Developing Tastes
We've discussed before the fact that everything is available these days; that young people no longer really have the opportunity that my generation had to explore strange new worlds of mystery by doing a bit of research and special-ordering music, or obtaining it by other means. Everything, from dusty old archive recordings to brand new remixed and re-issued fodder, is readily available all the time. And there are, of course, radio stations dedicated to playing nothing but the kind of thing you might like already, so why would you bother to look elsewhere?
Books can still be hard to come by, and because of the sheer effort involved in typing one out, or scanning it in and error-correcting it, you don't find too many of those posted up on the innernet. So books still have a rarity value, to an extent, in that if you find the one you are looking for, you can be charged a fortune for it. On the other hand, if you know where to look and how to look, it takes a matter of seconds to dig something out. Whereas, in my youth, my only option would have been to trawl second hand bookshops in every place I visited, in the faint hope.
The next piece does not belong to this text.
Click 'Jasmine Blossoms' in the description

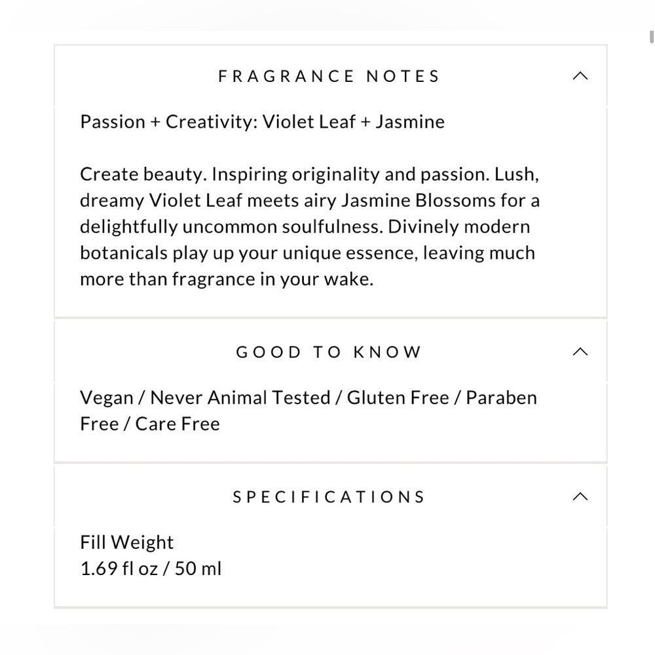tap(418, 200)
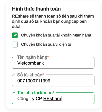Enable the e-wallet transfer checkbox
Image resolution: width=102 pixels, height=112 pixels.
click(x=15, y=44)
Back in days of yore, in the mid-1990s, it wasn't so easy. I looked for this book for several years, before buying it second hand, at great expense, too late for it to be any help with my thesis (I had to struggle with a photocopy). And getting hold of this one was something of a coup (it was written pseudonymously by Don DeLillo, the subject of my PhD research). But now I can find 1, 2, 3 copies in a blink of an eye. Which is good because I loaned it to some guy who got the sack and I'll never get it back.
So my point is still valid. It's all too easy these days, so I imagine it's quite hard to develop quirky and individual tastes. When the Velvet Underground blares at you from TV ads and throughout episodes of Crossing Jordan, it's hard to imagine a way of being different. 'Course, there are bins full of obscure music in Selectadisc, but that is precisely what I'm talking about. It costs you a bus ticket and a couple of hours browsing, and you've got 20 years of someone else's painstaking research.
Then again, films present an opposite problem. Because to delve into the past and watch some classics, in order to develop a taste in motion pictures that goes beyond the Empire generation's knee-jerk lauding of Tarantino and Scorsese, a satellite TV subscription is an absolute requirement. Because all those classic Cary Grant and Gregory Peck, those Katherine and Audrey Hepburn movies, they're all on TCM or similar. Some things are available on DVD, if you know what to buy. But a lot of stuff is hard to find, available on Region 1 only, or VHS only, or second-hand only. And, frankly, why would you want to buy everything? Sometimes it's enough just to watch it once. Then you know, and it's helped you develop some taste. Whereas if you buy everything, you'll end up flogging it at a car boot sale when you run out of space or change formats, as you inevitably will.
And even if you have all that, the purchasing power, the satellite subscription, you still don't have what I had, which is the value of rarity. Because it's all out there, all of the time. No wonder people want to switch off and go and clean shit out of a barn in France, Italy, or Spain. Because with it all there all of the time, where on earth do you start?